» **Data section**:
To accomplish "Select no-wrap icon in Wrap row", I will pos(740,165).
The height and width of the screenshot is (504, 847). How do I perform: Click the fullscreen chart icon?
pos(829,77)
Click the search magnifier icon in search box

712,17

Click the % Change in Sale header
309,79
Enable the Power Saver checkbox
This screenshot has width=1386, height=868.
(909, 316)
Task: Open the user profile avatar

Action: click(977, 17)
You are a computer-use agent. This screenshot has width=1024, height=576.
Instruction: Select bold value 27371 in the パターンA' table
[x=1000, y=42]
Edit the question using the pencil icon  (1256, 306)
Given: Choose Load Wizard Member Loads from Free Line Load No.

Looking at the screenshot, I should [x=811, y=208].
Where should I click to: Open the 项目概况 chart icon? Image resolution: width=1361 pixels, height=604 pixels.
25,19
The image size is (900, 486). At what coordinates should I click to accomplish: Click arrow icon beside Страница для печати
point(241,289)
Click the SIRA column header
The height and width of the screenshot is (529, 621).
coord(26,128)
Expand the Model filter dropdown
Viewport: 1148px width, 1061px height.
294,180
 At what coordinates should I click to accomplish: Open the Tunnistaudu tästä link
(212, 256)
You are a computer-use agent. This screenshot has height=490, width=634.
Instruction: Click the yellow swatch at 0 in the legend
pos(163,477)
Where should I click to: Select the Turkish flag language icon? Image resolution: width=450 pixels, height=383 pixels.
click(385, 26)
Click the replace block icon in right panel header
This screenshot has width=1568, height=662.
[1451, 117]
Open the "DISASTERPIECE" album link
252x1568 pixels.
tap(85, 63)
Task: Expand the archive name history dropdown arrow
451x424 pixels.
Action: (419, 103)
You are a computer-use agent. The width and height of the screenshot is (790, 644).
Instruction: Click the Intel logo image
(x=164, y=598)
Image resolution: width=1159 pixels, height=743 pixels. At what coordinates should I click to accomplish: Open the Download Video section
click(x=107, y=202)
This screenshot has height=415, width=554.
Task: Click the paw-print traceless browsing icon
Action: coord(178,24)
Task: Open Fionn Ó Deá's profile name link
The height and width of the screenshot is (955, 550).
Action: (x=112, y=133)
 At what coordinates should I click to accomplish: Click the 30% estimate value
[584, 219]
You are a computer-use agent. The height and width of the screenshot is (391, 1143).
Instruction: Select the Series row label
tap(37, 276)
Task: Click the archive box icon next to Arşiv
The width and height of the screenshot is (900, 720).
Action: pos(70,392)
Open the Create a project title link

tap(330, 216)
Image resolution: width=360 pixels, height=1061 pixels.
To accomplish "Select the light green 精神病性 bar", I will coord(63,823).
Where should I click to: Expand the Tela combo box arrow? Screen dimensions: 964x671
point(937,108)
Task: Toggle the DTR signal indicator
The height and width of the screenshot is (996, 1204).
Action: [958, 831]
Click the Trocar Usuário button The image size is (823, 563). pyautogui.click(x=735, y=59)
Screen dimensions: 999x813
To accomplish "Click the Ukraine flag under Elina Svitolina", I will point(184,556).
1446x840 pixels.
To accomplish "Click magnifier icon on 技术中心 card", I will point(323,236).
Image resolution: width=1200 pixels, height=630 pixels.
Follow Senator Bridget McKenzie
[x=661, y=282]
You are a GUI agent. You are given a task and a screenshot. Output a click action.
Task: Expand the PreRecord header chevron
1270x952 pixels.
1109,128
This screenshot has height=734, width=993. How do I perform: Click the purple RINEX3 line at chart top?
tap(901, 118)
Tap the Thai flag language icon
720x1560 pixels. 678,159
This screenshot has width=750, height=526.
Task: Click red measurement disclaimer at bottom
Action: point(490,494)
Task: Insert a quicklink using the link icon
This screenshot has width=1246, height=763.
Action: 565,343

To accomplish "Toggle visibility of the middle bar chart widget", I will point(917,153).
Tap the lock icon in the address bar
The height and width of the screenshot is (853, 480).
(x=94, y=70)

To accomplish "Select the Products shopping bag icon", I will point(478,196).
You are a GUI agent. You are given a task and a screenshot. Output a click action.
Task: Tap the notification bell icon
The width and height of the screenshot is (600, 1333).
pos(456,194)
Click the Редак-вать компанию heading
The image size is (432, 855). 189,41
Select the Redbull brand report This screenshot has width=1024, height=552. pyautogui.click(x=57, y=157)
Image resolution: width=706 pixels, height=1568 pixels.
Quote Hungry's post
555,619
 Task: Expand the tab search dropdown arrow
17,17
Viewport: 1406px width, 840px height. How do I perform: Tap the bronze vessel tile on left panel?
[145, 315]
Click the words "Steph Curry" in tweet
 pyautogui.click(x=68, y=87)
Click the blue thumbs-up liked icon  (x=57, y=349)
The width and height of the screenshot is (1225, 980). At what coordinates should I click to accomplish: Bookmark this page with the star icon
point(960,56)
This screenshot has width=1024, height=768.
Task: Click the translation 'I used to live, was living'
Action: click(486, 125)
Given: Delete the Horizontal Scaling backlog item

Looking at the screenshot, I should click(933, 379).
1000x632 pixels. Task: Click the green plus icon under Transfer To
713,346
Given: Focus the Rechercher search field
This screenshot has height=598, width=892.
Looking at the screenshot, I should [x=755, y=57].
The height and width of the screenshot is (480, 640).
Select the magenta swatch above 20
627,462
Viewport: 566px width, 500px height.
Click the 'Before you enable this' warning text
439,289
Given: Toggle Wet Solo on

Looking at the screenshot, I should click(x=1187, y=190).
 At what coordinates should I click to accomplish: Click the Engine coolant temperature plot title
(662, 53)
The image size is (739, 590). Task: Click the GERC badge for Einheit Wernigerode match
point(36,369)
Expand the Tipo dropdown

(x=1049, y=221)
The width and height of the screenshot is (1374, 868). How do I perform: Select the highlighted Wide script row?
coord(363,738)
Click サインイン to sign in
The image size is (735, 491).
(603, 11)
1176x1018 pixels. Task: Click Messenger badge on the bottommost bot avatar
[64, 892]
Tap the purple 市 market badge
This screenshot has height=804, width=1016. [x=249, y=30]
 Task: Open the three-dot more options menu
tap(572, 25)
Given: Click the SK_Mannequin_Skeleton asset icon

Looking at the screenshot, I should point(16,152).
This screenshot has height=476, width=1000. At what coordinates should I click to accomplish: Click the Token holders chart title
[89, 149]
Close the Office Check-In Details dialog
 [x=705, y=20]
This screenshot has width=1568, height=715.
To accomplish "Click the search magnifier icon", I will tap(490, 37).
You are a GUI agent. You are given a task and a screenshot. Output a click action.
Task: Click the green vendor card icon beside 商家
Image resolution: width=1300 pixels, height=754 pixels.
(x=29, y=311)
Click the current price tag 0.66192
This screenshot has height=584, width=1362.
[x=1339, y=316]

» **What is needed**: Every line in the data above that contains the word "will" should be copied.

» **Answer box**:
To accomplish "Select no-wrap icon in Wrap row", I will pos(740,165).
To accomplish "Select the light green 精神病性 bar", I will coord(63,823).
To accomplish "Click the Ukraine flag under Elina Svitolina", I will point(184,556).
To accomplish "Click magnifier icon on 技术中心 card", I will point(323,236).
To accomplish "Toggle visibility of the middle bar chart widget", I will point(917,153).
To accomplish "Select the Products shopping bag icon", I will point(478,196).
To accomplish "Click the search magnifier icon", I will tap(490, 37).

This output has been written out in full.